- [Instruction]
Translate this sentence from the passage on carronades into Spanish: "Thus, a relatively small vessel could carry 24- or 32-pounder carronades without overstraining either her timbers or her crew."

- [Selected passage]

+===+

All this meant that a large carronade could be handled by many fewer men. For example, four or five men could handle a 42-pounder carronade, while fourteen were needed for a 42-pounder long gun, and it is said of HMS Surprise's 32-pounder carronades, generally stowed in the hold as ballast but ocassionally replacing the 12-pounder cannon, that "only a couple of hands were required to work them as opposed to the great gun's team of six or eight."[1] Thus, a relatively small vessel could carry 24- or 32-pounder carronades without overstraining either her timbers or her crew. In fact, increasing the broadside-weight of small vessels was probably the most common use of carronades, though they were also used on the upper decks of a ship of the line, where they would give extra weight of firepower without making the ship top-heavy. E.g., the Victory carried two 68-pounders (the largest size) at Trafalgar.

Carronades were not free from drawbacks: the short barrel, projecting only a little way beyond the gun-port when run out, created some risk of setting the vessel's own rigging on fire, and (more seriously) it considerably reduced the effective range of the gun from the typical maximum range of 1.5 miles (perhaps 750 yards with high accuracy) for a long gun to a maximum accuracy of 250 yards for a carronade. Nonetheless, these guns (distrusted at first, partly because of initial faults in the casting process and partly through the innate traditionalism of the Navy) came to be very popular in the fleets of all nations. Napoleon, who as a former artillery specialist may be considered a good judge of this aspect of naval practice if not of any other, had a particular liking for carronades and constantly urged his Minister of Marine to issue more of them.

Shot weight and type

Carronades sometimes served as the principal armament of small vessels and were widely used to supplement the long gun batteries of larger vessels. Their lighter weight permitted a greater weight of broadside, with a smaller crew to handle them and fire them more rapidly. Their primary disadvantage was their somewhat shorter range and reduced accuracy. Typical specifications of carronades used in the Royal Navy were:

 Shot Wt.(lbs)	Length	   Weight (lbs)	Range at 5 degrees elevation (yds)
    12	         2’ 2”	      654	             870
    18	         3’ 3”	     1068	            1000
    24	         3’ 7.5”     1456	            1050
    32	         4’ 0.5”     1918	            1087
    42	         4’ 3.5”     2492	            1170
    68	         5’ 2”	     4032	            1280

Round shot in carronades were typically of a tighter fit (less “windage”) than in long guns, making a more efficient use of the powder charge; standard charges even for large carronades were typically only of a few pounds.

  Shot Wt.(lbs)	Shot Diameter (ins)	Bore Diameter (ins)
       12	        4.40	             4.50
       18	        5.04	             5.16
       24	        5.55	             5.68
       32	        6.10	             6.25
       42	        6.68	             6.85
       68	        7.85	             8.05

A variety of ingenious carriages were designed for carronades, with “slides” often substituted for wheels (to eliminate recoil across the deck).


Burney (William), New Universal Dictionary of the Marine (London, 1815), s.v. 'Carronade'. The reference to the four-man crew is from Burney, who applies it specifically to a 42-pounder (the second largest size) with a modified bed devised by Admiral Bertie.

+===+

- [Data lines]
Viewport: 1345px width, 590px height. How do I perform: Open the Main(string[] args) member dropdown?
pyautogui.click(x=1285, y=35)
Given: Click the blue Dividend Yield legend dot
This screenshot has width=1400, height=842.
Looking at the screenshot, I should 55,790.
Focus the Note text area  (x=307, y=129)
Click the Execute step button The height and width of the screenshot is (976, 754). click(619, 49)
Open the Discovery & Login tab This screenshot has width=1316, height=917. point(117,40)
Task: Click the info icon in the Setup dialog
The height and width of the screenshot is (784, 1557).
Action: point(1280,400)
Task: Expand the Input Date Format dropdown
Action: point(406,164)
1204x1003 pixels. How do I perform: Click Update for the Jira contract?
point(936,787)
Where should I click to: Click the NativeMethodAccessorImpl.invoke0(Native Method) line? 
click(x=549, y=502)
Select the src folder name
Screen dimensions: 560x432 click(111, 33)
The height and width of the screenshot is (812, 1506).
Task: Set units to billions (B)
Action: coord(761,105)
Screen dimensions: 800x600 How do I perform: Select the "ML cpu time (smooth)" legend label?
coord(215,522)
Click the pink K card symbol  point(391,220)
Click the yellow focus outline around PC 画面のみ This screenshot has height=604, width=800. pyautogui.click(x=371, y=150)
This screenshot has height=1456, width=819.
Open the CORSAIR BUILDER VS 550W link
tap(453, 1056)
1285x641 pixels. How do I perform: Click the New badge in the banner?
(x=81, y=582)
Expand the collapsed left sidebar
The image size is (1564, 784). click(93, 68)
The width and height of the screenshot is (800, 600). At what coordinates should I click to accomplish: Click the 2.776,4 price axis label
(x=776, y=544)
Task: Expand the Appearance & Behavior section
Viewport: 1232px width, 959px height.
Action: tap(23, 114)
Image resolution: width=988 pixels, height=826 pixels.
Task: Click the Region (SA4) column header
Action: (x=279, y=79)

+===+

- [Written solution]
Así, una embarcación relativamente pequeña podía llevar carronadas de 24 o 32 libras sin sobrecargar ni su maderamen ni su tripulación.